At the midway point of a pivotal week for gasoline, the
price of the fuel has edged up again. That ends a string of five
days in which the price declined.
The national average price of self-serve regular today is $3.962 a gallon, according to AAA's Fuel Gauge Survey. That's up from $3.951 per gallon Tuesday but is two cents lower than the price seven days ago.
The national average gas price peaked last Thursday at $3.985 before beginning small incremental declines through Tuesday. Prices reversed direction after the crude of crude oil tumbled last week, with the price on the New York Mercantile Exchange falling below $100 a barrel.
However, crude oil prices have recovered this week to around $102 a barrel. How prices behave for the rest of the week could provide a strong indicator for the future of gasoline prices. Will prices at the pump head down from here, or will they surge past $4 a gallon?
Many analysts have said market fundamentals do not support oil prices above $100 a barrel – that traders have bid up the price, speculating that a worsening political situation in the Middle East and a recovering economy that needs more oil will lead to supply shortages.

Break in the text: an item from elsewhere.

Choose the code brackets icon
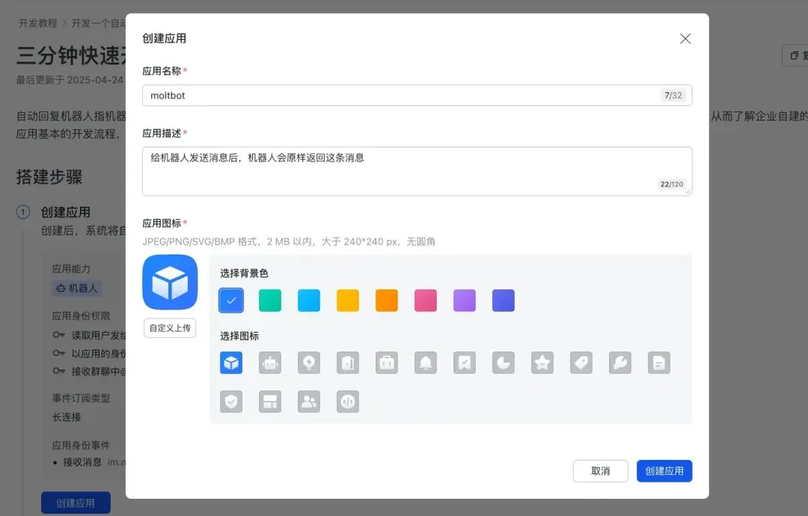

Gasoline prices, they say, may have already peaked. Normally, gas prices peak around Memorial Day but level off over the summer, then begin to go down in the fall and winter.
The fact is, there really is no shortage of oil. The American Petroleum Institute reports that U.S. stockpiles of crude oil rose last week by nearly three million barrels. That's a lot more than analysts expected. Stockpiles of gasoline went down again last week, but that's not necessarily a function of increased demand. Refineries may have just produced less.
For motorists, it's a waiting game. Prices may go higher, or they could start coming down in the coming weeks. The only near certainty is, if prices do start falling, it won't be by a lot.